Dass es für Eltern, die sich im Streit getrennt haben, sehr schwer ist, weiterhin gemeinsam verantwortlich für ihre Kinder da zu sein, weiß auch Reichart-Corbach. „Die Trennung ist eine Krise für alle Beteiligten.“ Guter Zeitpunkt für die Beratung ist deshalb, wenn alle wichtigen existenziellen und finanziellen Fragen zwischen den Eltern geklärt sind. Vorher gelingt es nach Auskunft der Familienberaterin häufig nicht, eine konstruktive Gesprächsebene herzustellen. Erst dann kann gemeinsam auf Augenhöhe geklärt werden, wie die Eltern ihren Kindern nach der Scheidung zur Seite stehen können. kcg

factbox

Hilfe für mehr als 1000 Familien

Nicht nur Eltern, die sich getrennt haben oder trennen wollen, finden Hilfe bei Regina Reichart-Corbach und ihrem Team. Die Mitarbeiter der Beratungsstelle für Eltern, Kinder und Jugendliche des Landkreises Schaumburg geben Hilfestellung in allgemeinen Erziehungsfragen und stehen Familien zur Seite, deren Kinder schulische Probleme haben oder an einer Lernstörung wie Legasthenie oder Dyskalkulie leiden.

1091 Familien haben sich 2014 mit unterschiedlichen Problemen an die Beratungsstelle gewendet. Die Anmeldung ist grundsätzlich freiwillig, auch wenn die Beratung von Lehrern, Ärzten oder einem Gericht empfohlen wurde. Die Beratung erfolgt in individuellen Einzelterminen oder während der offenen Sprechstunde, sie ist kostenlos und wird vertraulich geführt. Zusätzlich gibt es unterschiedliche Gruppenangebote für Kinder mit Rechtschreib- oder Rechenschwierigkeiten, mit Konzentrationsstörungen und problematischer Arbeitshaltung, die von Sozialpädagogen geleitet werden.

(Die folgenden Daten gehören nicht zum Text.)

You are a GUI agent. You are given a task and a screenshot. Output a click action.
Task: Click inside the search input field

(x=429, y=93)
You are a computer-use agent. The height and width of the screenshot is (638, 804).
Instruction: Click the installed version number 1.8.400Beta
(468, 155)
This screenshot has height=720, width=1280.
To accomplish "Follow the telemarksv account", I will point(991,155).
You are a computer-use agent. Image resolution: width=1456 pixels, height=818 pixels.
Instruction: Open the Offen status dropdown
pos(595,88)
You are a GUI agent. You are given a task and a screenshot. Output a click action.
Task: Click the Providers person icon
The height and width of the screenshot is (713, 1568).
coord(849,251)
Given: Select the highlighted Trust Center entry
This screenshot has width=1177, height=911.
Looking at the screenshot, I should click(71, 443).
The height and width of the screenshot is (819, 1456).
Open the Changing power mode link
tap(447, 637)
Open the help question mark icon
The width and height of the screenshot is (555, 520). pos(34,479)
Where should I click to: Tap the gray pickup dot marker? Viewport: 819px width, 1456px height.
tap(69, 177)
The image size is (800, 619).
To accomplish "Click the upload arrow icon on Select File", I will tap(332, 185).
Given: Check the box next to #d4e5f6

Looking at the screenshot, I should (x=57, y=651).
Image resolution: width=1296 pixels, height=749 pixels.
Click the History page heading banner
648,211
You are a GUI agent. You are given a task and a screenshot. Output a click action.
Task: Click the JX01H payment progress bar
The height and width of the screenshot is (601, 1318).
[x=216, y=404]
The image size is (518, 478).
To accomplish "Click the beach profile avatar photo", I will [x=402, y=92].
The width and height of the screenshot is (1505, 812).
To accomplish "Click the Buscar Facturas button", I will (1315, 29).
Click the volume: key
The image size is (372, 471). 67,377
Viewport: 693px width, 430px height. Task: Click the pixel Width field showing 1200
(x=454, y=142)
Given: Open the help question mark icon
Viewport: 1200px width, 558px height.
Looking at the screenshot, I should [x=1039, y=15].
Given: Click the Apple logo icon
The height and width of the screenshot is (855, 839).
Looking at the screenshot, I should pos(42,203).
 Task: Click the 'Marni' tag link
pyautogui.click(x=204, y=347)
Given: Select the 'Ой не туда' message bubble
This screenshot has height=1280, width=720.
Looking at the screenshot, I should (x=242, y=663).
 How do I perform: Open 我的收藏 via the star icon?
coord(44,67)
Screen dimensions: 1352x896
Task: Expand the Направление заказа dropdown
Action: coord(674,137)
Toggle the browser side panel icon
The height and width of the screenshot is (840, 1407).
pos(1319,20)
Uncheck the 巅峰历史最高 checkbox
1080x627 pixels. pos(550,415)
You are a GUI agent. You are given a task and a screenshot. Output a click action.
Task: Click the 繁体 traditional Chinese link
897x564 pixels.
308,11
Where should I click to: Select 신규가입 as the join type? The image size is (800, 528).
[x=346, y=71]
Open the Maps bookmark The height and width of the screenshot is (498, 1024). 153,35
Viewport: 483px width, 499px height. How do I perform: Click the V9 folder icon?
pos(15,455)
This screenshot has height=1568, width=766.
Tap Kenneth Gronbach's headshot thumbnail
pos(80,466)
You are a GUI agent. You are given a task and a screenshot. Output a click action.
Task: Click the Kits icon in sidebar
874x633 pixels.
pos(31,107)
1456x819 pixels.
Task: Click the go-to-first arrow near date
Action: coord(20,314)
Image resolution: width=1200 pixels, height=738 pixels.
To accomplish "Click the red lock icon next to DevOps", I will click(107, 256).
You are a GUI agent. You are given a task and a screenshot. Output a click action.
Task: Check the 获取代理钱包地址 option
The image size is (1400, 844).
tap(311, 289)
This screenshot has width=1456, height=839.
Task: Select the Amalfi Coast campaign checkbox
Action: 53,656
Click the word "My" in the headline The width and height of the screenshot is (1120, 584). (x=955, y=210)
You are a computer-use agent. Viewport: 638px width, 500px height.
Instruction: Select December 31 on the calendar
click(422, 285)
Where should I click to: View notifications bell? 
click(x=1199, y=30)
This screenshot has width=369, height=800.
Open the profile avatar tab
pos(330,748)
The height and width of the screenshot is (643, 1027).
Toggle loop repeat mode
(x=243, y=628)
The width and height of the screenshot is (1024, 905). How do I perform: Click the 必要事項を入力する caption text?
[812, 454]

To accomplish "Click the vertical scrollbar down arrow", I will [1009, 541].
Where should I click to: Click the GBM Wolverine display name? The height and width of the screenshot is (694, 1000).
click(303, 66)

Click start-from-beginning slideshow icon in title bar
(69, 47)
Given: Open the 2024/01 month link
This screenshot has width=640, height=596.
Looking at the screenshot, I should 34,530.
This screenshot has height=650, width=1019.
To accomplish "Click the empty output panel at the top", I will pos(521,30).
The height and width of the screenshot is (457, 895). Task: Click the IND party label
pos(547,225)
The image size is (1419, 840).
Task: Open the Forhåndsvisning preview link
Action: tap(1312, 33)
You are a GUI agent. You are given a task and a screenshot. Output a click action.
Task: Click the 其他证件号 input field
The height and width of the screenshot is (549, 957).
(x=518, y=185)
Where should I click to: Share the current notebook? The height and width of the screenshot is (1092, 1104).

Geschwisterrivalität, Probleme mit Gleichaltrigen, Mobbing, Ängste, Schlafstörungen, Essstörungen: In der allgemeinen Erziehungsberatung können Familien alle Sorgen und Nöte besprechen und sich psychologisch fundiert beraten lassen. Im Bereich Teilleistungsstörung bietet die Beratungsstelle eine gezielte Förderung auf der Grundlage einer individuellen Diagnostik an. Außerdem helfen die Mitarbeiter Eltern dabei, sich für eine geeignete Schulform für ihr Kind zu entscheiden.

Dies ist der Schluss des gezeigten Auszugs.